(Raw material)
◇ ◇ ◇ ◇

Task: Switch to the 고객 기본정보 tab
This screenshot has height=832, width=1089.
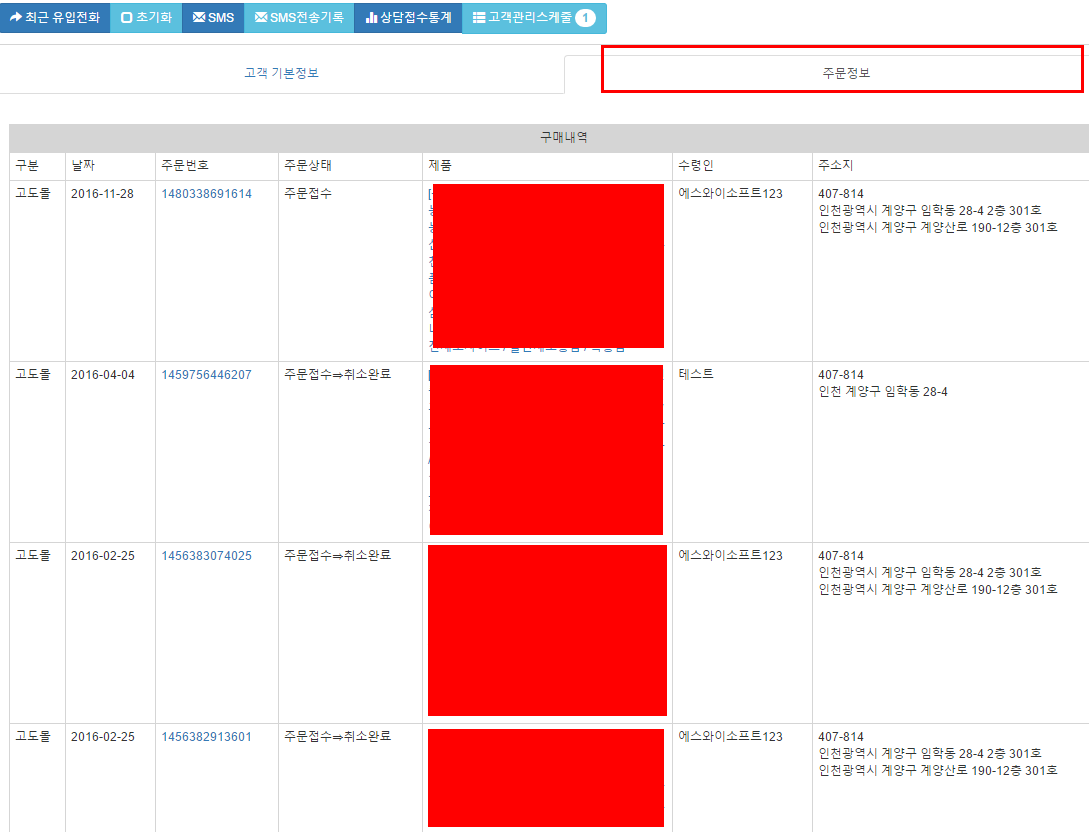Action: coord(282,73)
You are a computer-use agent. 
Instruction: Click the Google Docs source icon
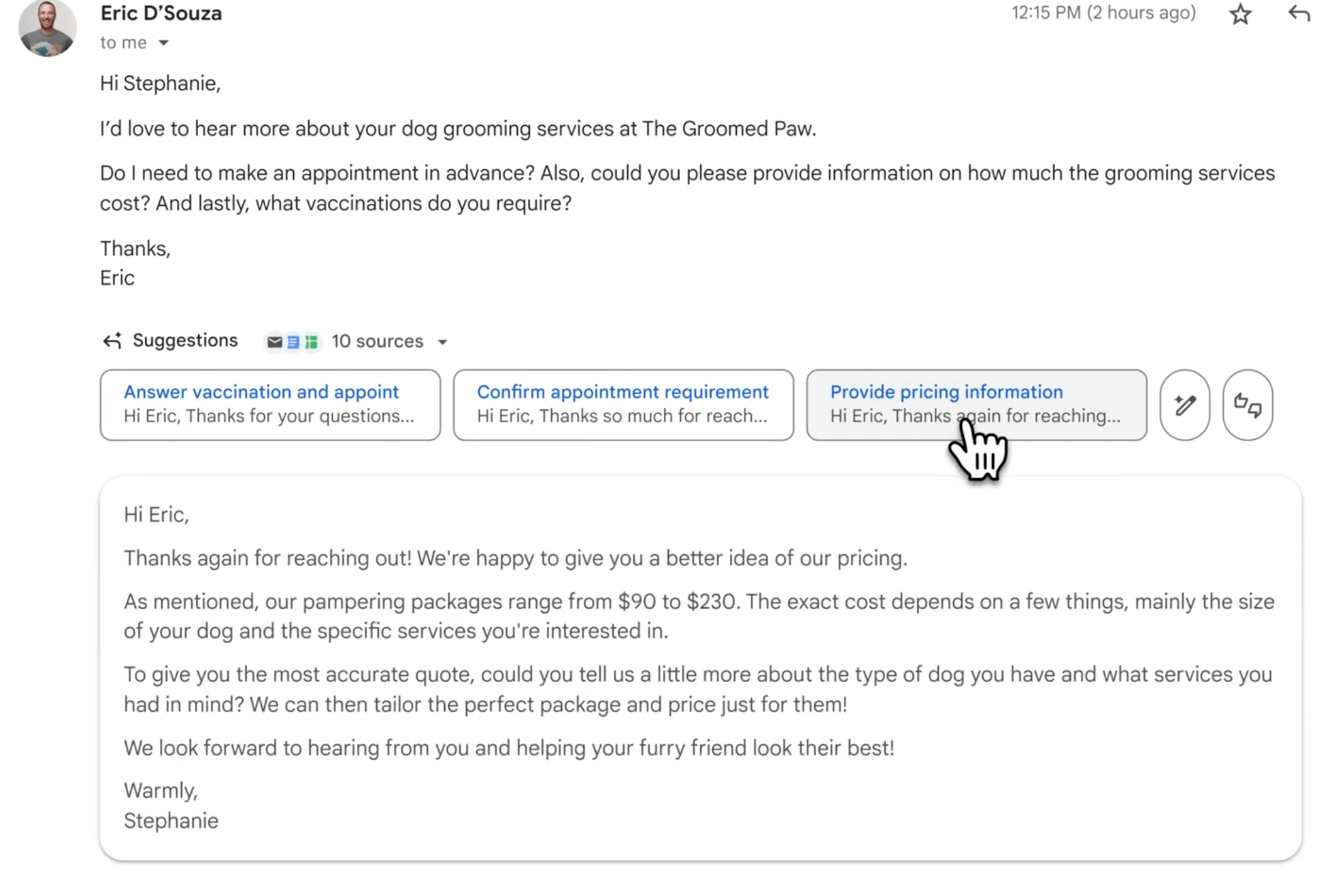293,342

◇ ◇ ◇ ◇

§ **TASK BRIEF**: Turn the material above into a two-column CSV with the header request,answer and one row per request, putting its text and its answer each in a single quoted field with any line breaks replaced by spaces. Leave the pictures out.

§ **SOLUTION TO THIS EXERCISE**:
request,answer
"Task: Switch to the 고객 기본정보 tab This screenshot has height=832, width=1089.","Action: coord(282,73)"
"You are a computer-use agent. Instruction: Click the Google Docs source icon","293,342"